**Extracted text**
•••••

Re: The introduction of leaven
OBW: “The bread of life is not about fermentation. It is about the nutritional content that sustains life.”
ZNP: “Sounds reasonable but completely untrue. When you make bread you learn very quickly that you are dealing with something that is alive. If I used tap water (that had chlorine)”
Problem with response: I am talking about the scriptural reference to Jesus as the bread of life while ZNP is busy talking about how bread is made. Since the reference to the bread of life is in response to eating, it is not about making bread, but about the value of bread as nutrition and therefore of Jesus as spiritual food. I challenge anyone to show how scripture, at least in this case, refers to Jesus as the bread of life so that the process of how bread is made can be made important (or the fact that leaven is something alive) rather than Jesus as spiritual food.
OBW: The bread is either unleavened or it is leavened. The Passover type was to remove all leaven from the premises.
ZNP: Simply not letting it rise is the definition of unleavened.
Problem with response: Ignores the meaning of the ritualistic removal of leaven from the premises. If simply not letting it rise makes unleavened, then there is no need to avoid leavening agents. But in any case, how does that ritual factor into the parable in Matt 13? Leaven is not mentioned as something to avoid, but as the Kingdom added to something else. Leaven is not used in the sense of something to purge out as in the Passover ritual.

•••••

**Instructions to follow**
Please update the stretch of the leaven discussion above from "Problem with response: I am" through "definition of unleavened.", replacing "spiritual food" with "heavenly nourishment".

**Collected material**
•••••

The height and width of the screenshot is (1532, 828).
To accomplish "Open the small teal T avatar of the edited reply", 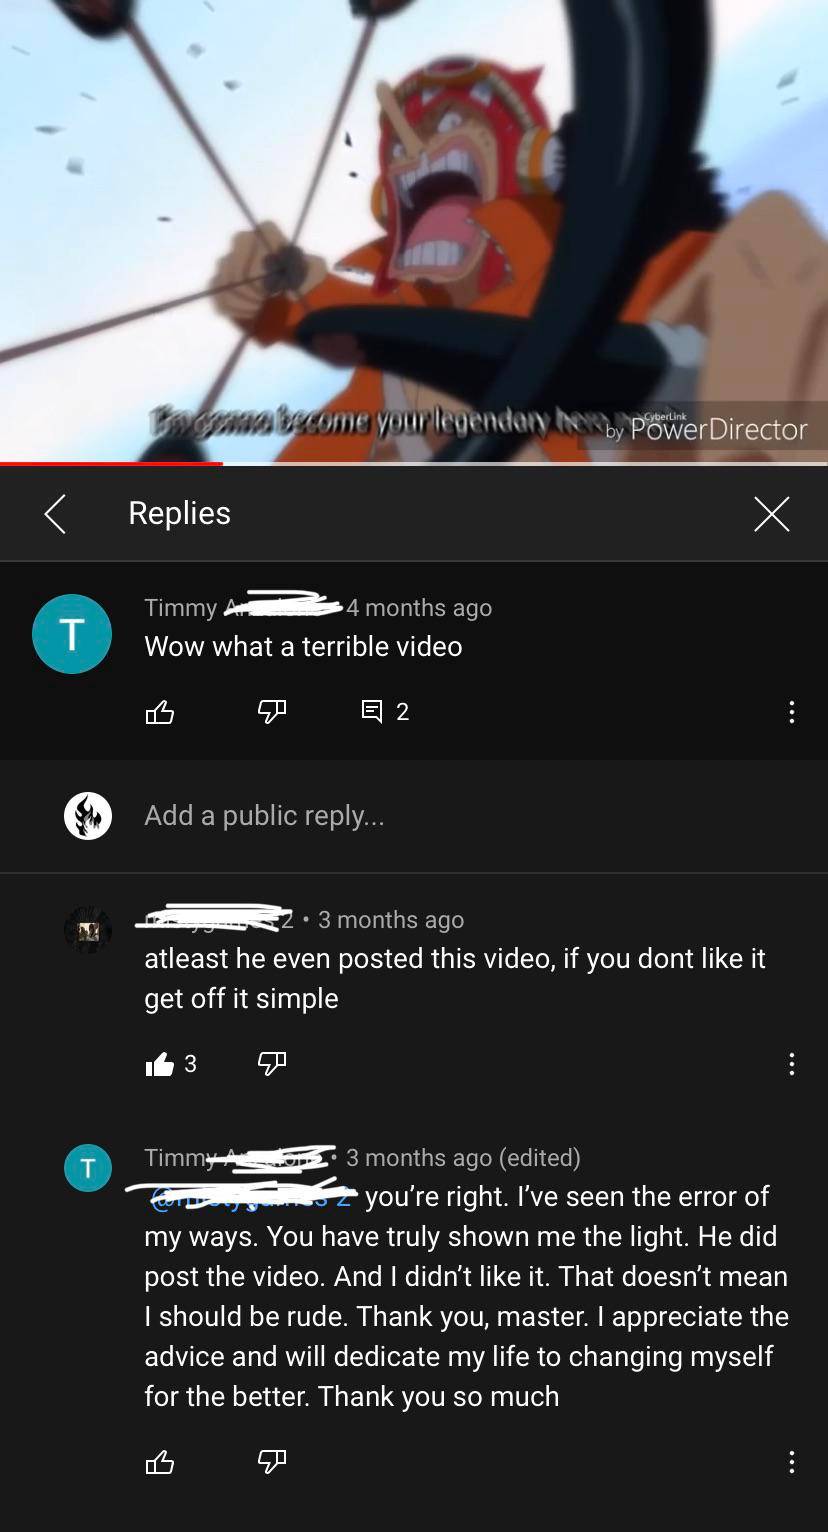I will pos(88,1168).
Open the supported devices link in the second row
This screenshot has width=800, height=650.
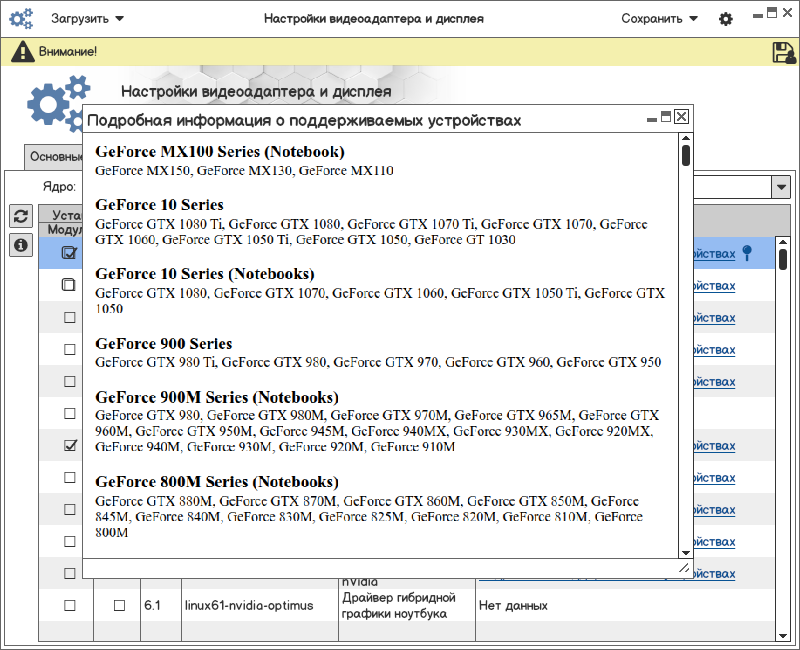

•••••

**In response**
Problem with response: I am talking about the scriptural reference to Jesus as the bread of life while ZNP is busy talking about how bread is made. Since the reference to the bread of life is in response to eating, it is not about making bread, but about the value of bread as nutrition and therefore of Jesus as heavenly nourishment. I challenge anyone to show how scripture, at least in this case, refers to Jesus as the bread of life so that the process of how bread is made can be made important (or the fact that leaven is something alive) rather than Jesus as heavenly nourishment.
OBW: The bread is either unleavened or it is leavened. The Passover type was to remove all leaven from the premises.
ZNP: Simply not letting it rise is the definition of unleavened.